** WORK TO DO **
Find each line of the rows that contains the word "Expand" and copy it in full.

** DATA PROVIDED **
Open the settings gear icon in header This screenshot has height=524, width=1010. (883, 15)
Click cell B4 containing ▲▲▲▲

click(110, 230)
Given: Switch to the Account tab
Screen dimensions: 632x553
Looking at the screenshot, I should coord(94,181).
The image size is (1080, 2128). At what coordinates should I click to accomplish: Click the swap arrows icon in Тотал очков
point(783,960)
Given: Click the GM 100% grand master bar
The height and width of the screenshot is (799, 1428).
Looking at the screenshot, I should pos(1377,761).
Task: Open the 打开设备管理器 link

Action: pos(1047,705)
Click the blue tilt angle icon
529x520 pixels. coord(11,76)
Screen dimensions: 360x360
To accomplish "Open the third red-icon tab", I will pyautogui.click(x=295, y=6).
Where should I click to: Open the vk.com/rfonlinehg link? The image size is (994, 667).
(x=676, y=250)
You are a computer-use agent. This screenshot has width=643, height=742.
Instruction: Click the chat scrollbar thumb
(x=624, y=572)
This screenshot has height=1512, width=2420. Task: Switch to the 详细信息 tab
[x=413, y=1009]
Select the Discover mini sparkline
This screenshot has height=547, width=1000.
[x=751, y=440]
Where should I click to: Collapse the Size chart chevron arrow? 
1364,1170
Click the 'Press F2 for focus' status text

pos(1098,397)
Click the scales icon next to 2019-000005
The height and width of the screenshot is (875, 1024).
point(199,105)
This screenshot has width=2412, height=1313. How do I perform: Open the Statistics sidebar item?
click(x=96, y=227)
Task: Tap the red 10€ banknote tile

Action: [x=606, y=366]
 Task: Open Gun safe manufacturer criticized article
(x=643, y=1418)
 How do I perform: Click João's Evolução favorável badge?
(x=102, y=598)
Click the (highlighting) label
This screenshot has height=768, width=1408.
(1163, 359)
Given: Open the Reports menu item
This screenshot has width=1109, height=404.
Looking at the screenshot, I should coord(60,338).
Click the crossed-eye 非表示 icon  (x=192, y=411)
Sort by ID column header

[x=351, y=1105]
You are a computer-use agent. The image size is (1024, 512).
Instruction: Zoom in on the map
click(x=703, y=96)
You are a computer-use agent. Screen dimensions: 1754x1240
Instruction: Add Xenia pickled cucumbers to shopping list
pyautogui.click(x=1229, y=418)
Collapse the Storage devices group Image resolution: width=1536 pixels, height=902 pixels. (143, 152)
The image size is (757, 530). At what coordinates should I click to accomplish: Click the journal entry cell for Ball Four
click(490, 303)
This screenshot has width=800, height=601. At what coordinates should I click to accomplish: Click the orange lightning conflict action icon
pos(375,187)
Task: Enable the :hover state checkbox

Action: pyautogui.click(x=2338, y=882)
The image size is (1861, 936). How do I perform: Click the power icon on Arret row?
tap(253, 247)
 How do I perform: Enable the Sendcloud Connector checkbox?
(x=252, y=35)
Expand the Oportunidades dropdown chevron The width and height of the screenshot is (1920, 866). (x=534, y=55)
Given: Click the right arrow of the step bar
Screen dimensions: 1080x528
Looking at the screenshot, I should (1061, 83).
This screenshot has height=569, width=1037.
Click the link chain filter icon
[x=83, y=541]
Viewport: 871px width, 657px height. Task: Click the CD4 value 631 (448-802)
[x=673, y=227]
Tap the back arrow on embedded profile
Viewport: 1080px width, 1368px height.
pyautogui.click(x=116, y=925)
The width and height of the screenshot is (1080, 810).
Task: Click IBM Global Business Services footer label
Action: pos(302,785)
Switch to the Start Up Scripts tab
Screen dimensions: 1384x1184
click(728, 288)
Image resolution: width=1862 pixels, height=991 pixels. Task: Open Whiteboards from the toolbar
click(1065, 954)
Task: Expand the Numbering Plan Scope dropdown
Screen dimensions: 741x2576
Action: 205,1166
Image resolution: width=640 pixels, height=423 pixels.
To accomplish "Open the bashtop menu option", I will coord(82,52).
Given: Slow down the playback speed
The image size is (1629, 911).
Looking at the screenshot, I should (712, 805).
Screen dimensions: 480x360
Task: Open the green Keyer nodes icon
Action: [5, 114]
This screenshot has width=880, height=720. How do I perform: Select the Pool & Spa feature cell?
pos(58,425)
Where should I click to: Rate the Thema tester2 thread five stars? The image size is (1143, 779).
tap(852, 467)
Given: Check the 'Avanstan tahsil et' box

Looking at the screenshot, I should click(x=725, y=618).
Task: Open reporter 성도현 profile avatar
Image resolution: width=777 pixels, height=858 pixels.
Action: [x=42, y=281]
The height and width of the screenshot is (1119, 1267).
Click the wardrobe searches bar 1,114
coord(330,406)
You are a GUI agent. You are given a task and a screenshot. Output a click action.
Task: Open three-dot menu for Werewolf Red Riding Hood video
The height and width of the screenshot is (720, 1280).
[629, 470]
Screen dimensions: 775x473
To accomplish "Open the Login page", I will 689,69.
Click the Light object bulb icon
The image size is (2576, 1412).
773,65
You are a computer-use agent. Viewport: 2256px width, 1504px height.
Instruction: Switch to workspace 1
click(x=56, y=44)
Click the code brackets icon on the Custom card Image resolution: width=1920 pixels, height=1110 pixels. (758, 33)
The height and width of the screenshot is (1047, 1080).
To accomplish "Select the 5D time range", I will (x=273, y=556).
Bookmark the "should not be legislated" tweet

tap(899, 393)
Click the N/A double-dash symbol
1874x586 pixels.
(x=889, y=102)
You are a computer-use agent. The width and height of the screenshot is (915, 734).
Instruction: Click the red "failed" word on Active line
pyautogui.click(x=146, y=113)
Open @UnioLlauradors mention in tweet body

** EXERCISE SOLUTION **
Expand the Oportunidades dropdown chevron The width and height of the screenshot is (1920, 866). (x=534, y=55)
Task: Expand the Numbering Plan Scope dropdown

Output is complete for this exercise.